__Text to read__

"""

Hi!
I would like to build a ZIM file of the Simple English Wikipedia including the full resolution images for educational use in a region without reliable Internet access.
So far as I can tell, I would need to:
* grab a copy of the current dump and use something like http://meta.wikimedia.org/wiki/Wikix to populate it with images
* set it up to be served via HTTP, possibly by importing into a local mediawiki instance
...alternatively:
* http://www.nongnu.org/wp-mirror/
And then:
* spider the whole thing into html/images using curl/wget
* use Zimwriter+buildZimFromDirectory as per here: https://openzim.org/Build_your_ZIM_file
Good plan? Better plan? Is there a flag on any of this to limit things to redistributable images so I can add a torrent for the resulting (est. 50-60Gb) file to the kiwix site?
Best, Jason Skomorowski
Just a quick answer before someone who actually is knowledgeable can help you: I think people dumping from a live MediaWiki just use InstantCommons https://www.mediawiki.org/wiki/InstantCommons
Nemo
Thanks, hadn't heard about InstantCommons. So the idea is to set up the dump locally in mediawiki with that and it will be populated as I wget it?
Seems like that API has some bandwidth limitations built-in...
J
On 12-10-10 02:51 PM, Federico Leva (Nemo) wrote:
Just a quick answer before someone who actually is knowledgeable can help you: I think people dumping from a live MediaWiki just use InstantCommons https://www.mediawiki.org/wiki/InstantCommons
Nemo
Offline-l mailing list Offline-l@lists.wikimedia.org https://lists.wikimedia.org/mailman/listinfo/offline-l
Jason Skomorowski, 10/10/2012 20:58:
Thanks, hadn't heard about InstantCommons. So the idea is to set up the dump locally in mediawiki with that and it will be populated as I wget it?
No wget, you'd be exporting it with something like dumpHTML from your wiki installation, MediaWiki caches only thumbs. But again, don't trust me. ;-)
Seems like that API has some bandwidth limitations built-in...
Somehow, but you'd also probably not download the biggest resolution etc.
Nemo
Dear Jason, In regards to WP-MIRROR, version 0.4 is currently in development and, when ready, will install the 'simple' wiki by default. A key design objective of v0.4 is to completely automate the configuration of its dependencies (MySQL, MediaWiki, cURL, etc). The idea is that it should 'just work'. If you are pressed for time, you can try using version 0.3. But, as other users have remarked, it requires a fair bit of configuration of dependencies. Please see the discussion on http://lists.nongnu.org/archive/html/wp-mirror-list/. In regards to disk space, I have a laptop that mirrors the 'simple' wiki. Images and data currently occupy a bit under 50G. Of course this will grow over time as contributors add to the 'simple' wiki.

"""

__Records provided__
"""

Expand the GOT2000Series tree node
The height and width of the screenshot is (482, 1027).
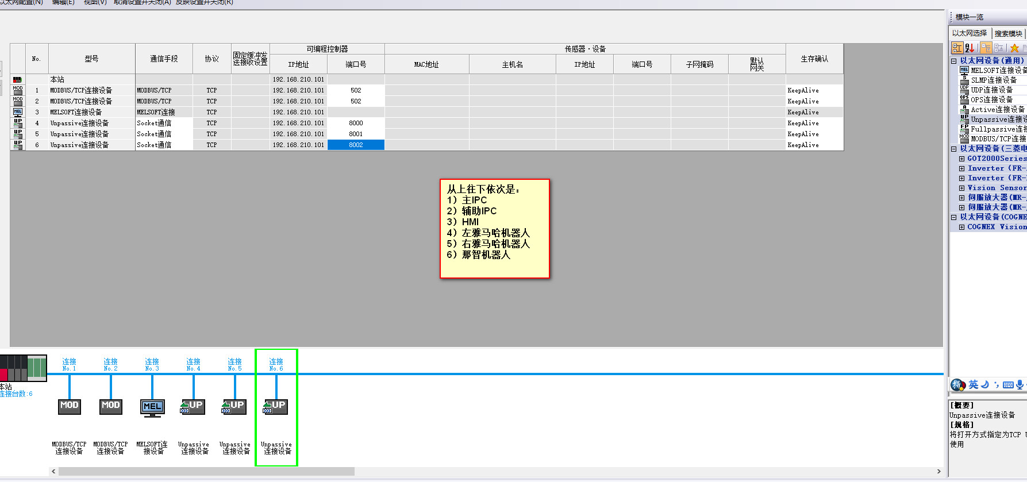click(x=961, y=159)
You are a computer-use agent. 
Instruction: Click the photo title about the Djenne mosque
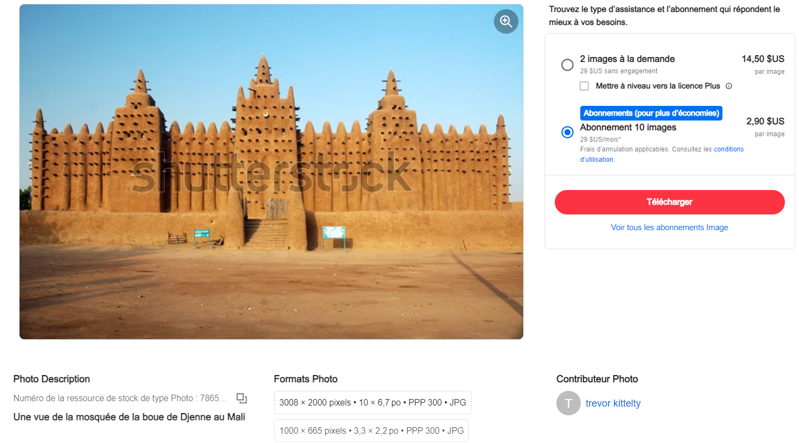129,417
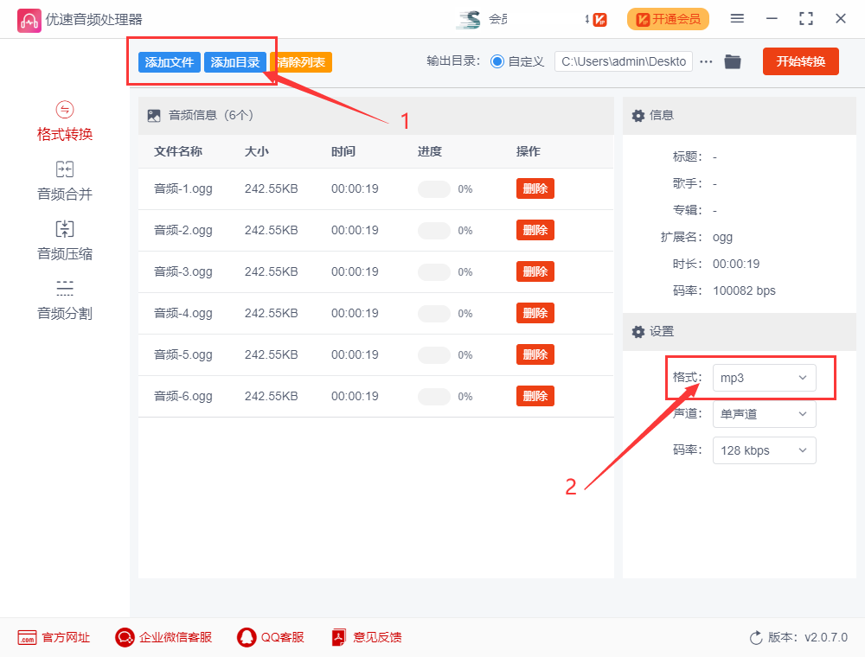
Task: Expand the 声道 channel dropdown
Action: (x=764, y=414)
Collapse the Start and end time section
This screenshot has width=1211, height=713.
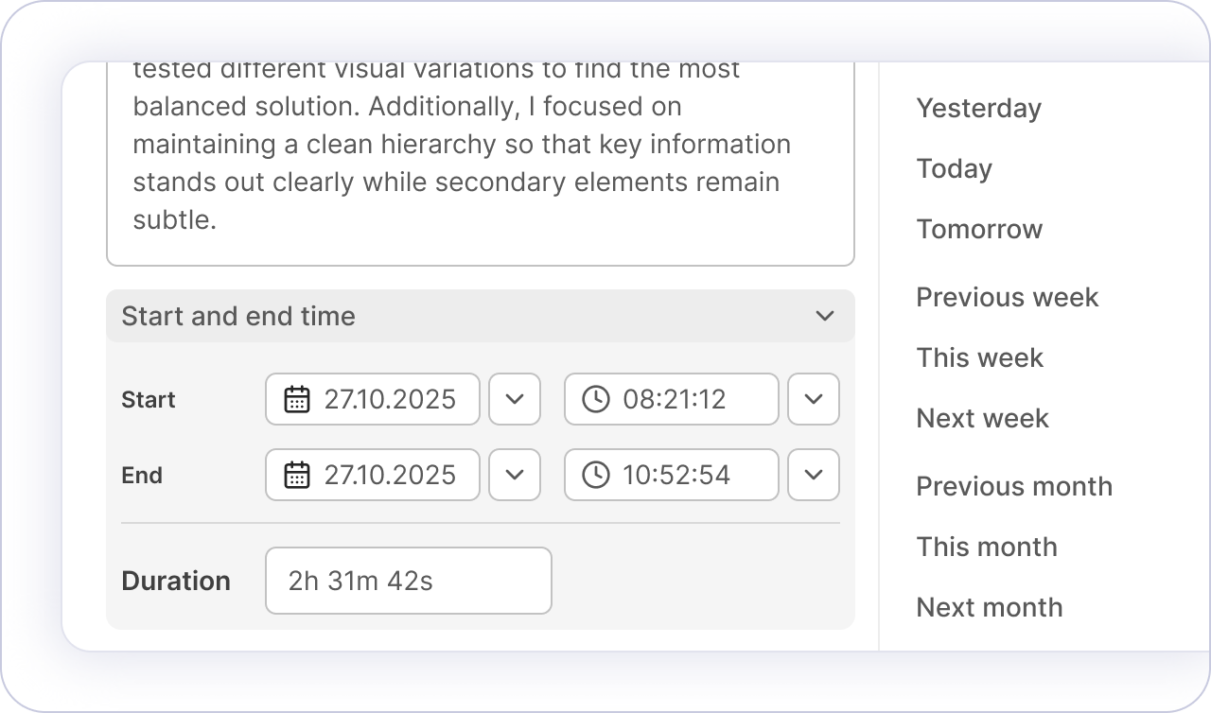(x=824, y=316)
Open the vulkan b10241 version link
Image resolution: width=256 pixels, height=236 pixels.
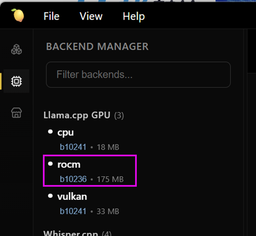[x=73, y=211]
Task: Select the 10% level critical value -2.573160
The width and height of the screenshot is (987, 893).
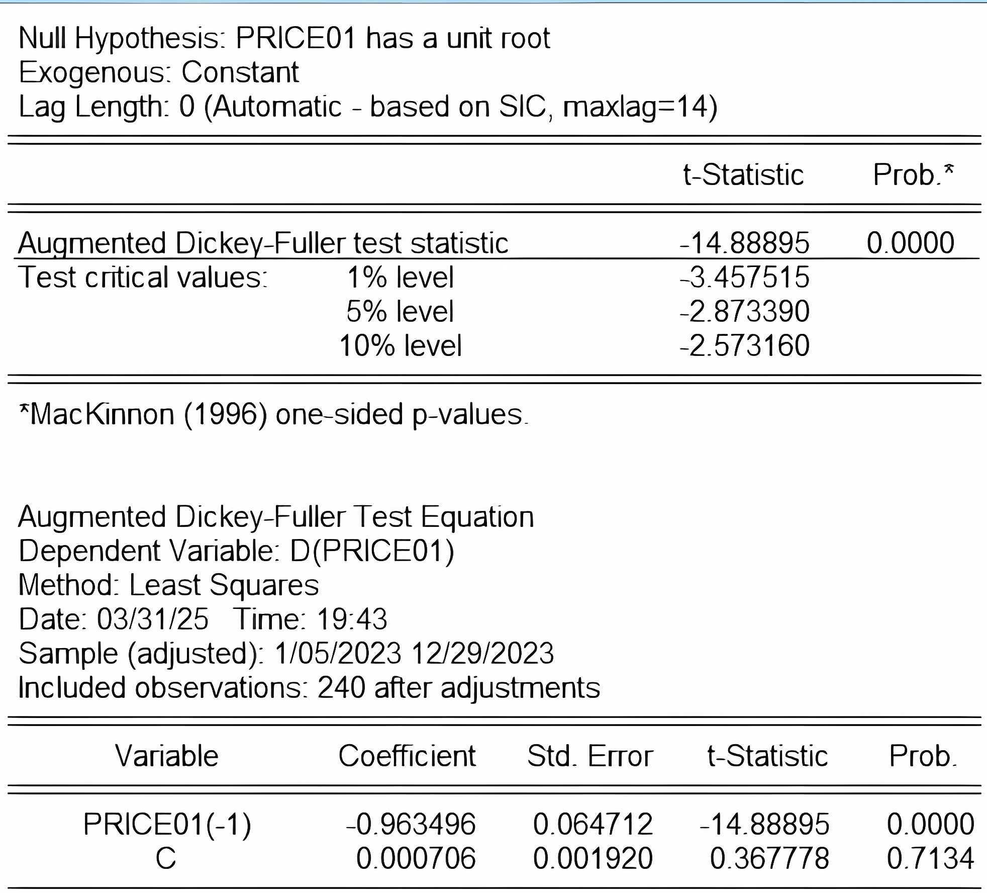Action: click(744, 346)
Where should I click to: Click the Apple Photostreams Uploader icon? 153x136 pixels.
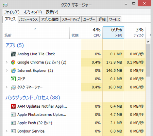coord(13,114)
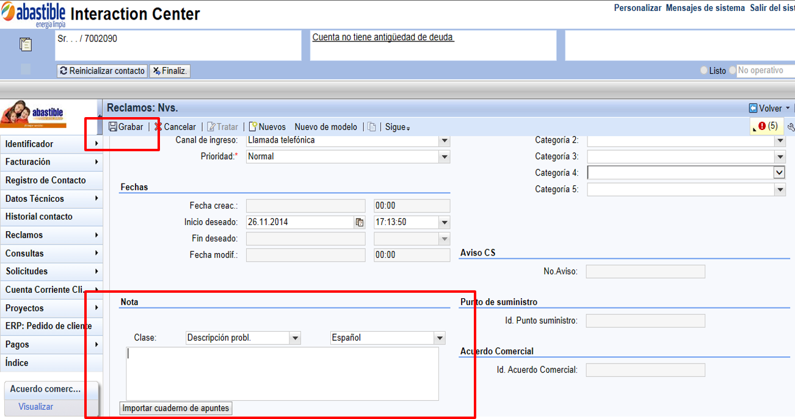Select the Listo radio button

point(704,71)
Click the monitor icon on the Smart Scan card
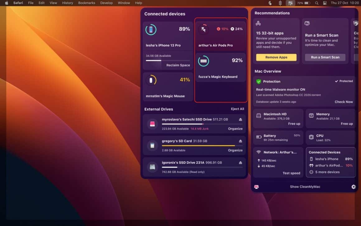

"""

__The request__
In the thread above about an offline copy of the Simple English Wikipedia, which version of WP-MIRROR will install the 'simple' wiki by default?

__The solution__
Version 0.4